The author, whose parents emigrated from India, writes about how enforcement of the gender binary begins before birth and affects people in all stages of life, with people of color being especially vulnerable due to Western conceptions of gender as binary. Gender assignments create a narrative for how a person should behave, what they are allowed to like or wear, and how they express themself. Punishment of nonconformity leads to an inseparable link between gender and shame. Vaid-Menon challenges familiar arguments against gender nonconformity, breaking them down into four categories—dismissal, inconvenience, biology, and the slippery slope (fear of the consequences of acceptance). Headers in bold font create an accessible navigation experience from one analysis to the next.

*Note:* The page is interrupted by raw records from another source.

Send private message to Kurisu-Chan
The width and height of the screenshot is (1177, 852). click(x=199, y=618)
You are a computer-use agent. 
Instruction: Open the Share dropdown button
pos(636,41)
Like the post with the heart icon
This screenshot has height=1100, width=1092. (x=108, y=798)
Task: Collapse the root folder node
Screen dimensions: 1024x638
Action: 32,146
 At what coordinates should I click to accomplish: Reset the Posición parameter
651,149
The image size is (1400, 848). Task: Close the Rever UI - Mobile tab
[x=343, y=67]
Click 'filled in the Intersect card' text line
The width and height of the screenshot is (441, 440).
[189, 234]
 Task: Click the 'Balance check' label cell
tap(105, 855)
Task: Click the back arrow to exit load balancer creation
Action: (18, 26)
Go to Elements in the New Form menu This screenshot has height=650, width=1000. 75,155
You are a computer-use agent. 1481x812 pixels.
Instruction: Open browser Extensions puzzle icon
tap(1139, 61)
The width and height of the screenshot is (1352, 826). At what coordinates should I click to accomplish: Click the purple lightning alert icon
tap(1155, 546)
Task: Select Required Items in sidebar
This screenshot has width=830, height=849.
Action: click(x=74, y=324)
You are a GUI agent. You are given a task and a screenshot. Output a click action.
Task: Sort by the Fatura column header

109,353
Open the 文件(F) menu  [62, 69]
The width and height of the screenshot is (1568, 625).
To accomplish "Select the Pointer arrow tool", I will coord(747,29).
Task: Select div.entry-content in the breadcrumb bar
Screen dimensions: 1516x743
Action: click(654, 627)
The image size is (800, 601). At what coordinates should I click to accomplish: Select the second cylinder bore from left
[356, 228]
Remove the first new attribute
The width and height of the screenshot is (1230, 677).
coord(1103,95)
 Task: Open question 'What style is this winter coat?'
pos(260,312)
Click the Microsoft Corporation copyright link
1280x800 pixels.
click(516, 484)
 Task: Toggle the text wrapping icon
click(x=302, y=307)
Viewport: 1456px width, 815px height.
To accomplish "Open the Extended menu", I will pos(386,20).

The prose maintains a conversational tone that feels as intimate and vulnerable as talking with a best friend. At the same time, the author's turns of phrase in moments of deep insight ring with precision and poetry. In one reflection, they write, “the most lethal part of the human body is not the fist; it is the eye. What people see and how people see it has everything to do with power.” While this short essay speaks honestly of pain and injustice, it concludes with encouragement and an invitation into a future that celebrates transformation.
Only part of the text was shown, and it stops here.